TASK INSTRUCTIONS | Each line between the one holding "Where should I" and the end of the material below, both included, is to be transcribed word for word, with pictures left out.

(MATERIAL FOR THIS TASK)

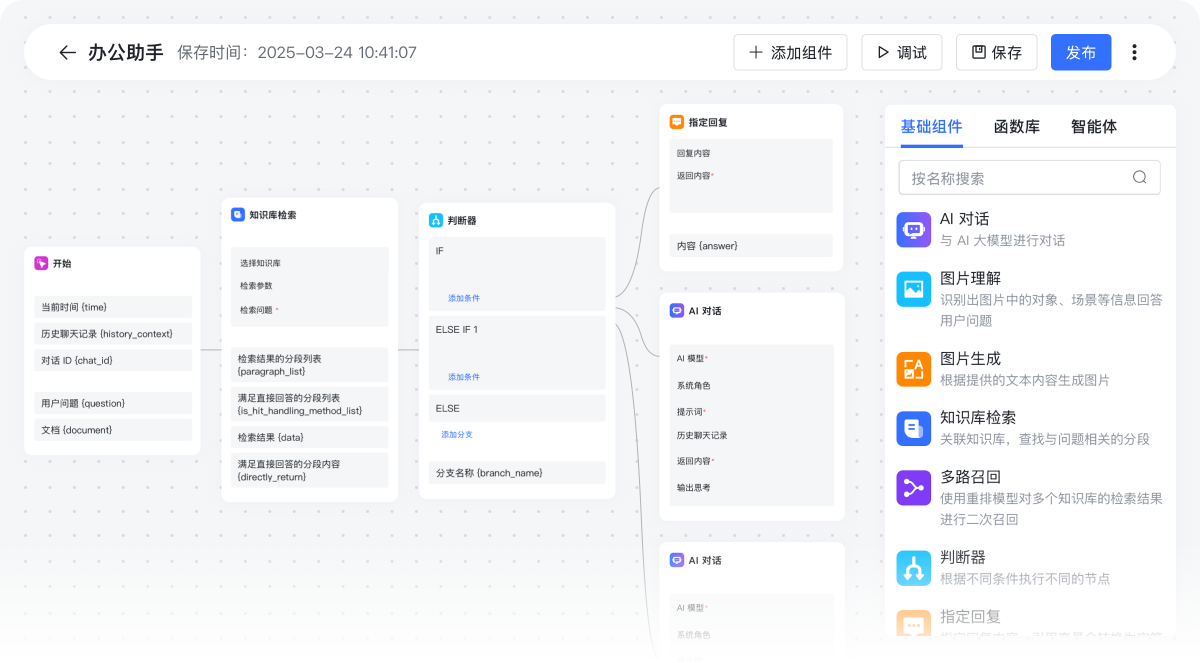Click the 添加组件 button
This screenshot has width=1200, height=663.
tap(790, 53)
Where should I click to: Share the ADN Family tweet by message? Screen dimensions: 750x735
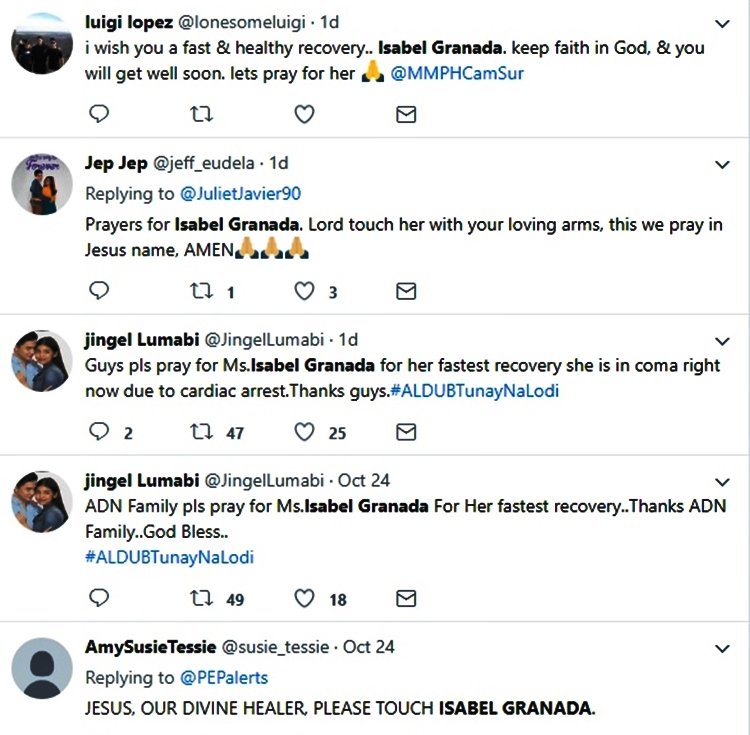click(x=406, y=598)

(End MATERIAL FOR THIS TASK)

YOUR SOLUTION |
Where should I click to: Share the ADN Family tweet by message? Screen dimensions: 750x735
click(x=406, y=598)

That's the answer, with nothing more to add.